→ **The problem**
Lines to return, exactly: from the line with "Viewport: 724px width, 378px" to the line with "Instruction: Choose C#" in the entries below, both included.

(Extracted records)
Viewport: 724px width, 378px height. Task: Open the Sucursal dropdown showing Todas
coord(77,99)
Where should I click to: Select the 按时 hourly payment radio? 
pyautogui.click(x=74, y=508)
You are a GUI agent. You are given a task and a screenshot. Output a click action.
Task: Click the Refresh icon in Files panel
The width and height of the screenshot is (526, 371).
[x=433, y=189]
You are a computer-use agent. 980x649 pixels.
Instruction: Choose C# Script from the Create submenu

...

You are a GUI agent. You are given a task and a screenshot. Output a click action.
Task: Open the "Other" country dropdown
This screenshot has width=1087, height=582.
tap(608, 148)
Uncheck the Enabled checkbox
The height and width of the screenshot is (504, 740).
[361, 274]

--

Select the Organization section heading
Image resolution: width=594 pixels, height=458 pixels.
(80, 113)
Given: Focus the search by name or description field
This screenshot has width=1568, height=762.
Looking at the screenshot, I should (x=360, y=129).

→ **Task response**
Viewport: 724px width, 378px height. Task: Open the Sucursal dropdown showing Todas
coord(77,99)
Where should I click to: Select the 按时 hourly payment radio? 
pyautogui.click(x=74, y=508)
You are a GUI agent. You are given a task and a screenshot. Output a click action.
Task: Click the Refresh icon in Files panel
The width and height of the screenshot is (526, 371).
[x=433, y=189]
You are a computer-use agent. 980x649 pixels.
Instruction: Choose C# Script from the Create submenu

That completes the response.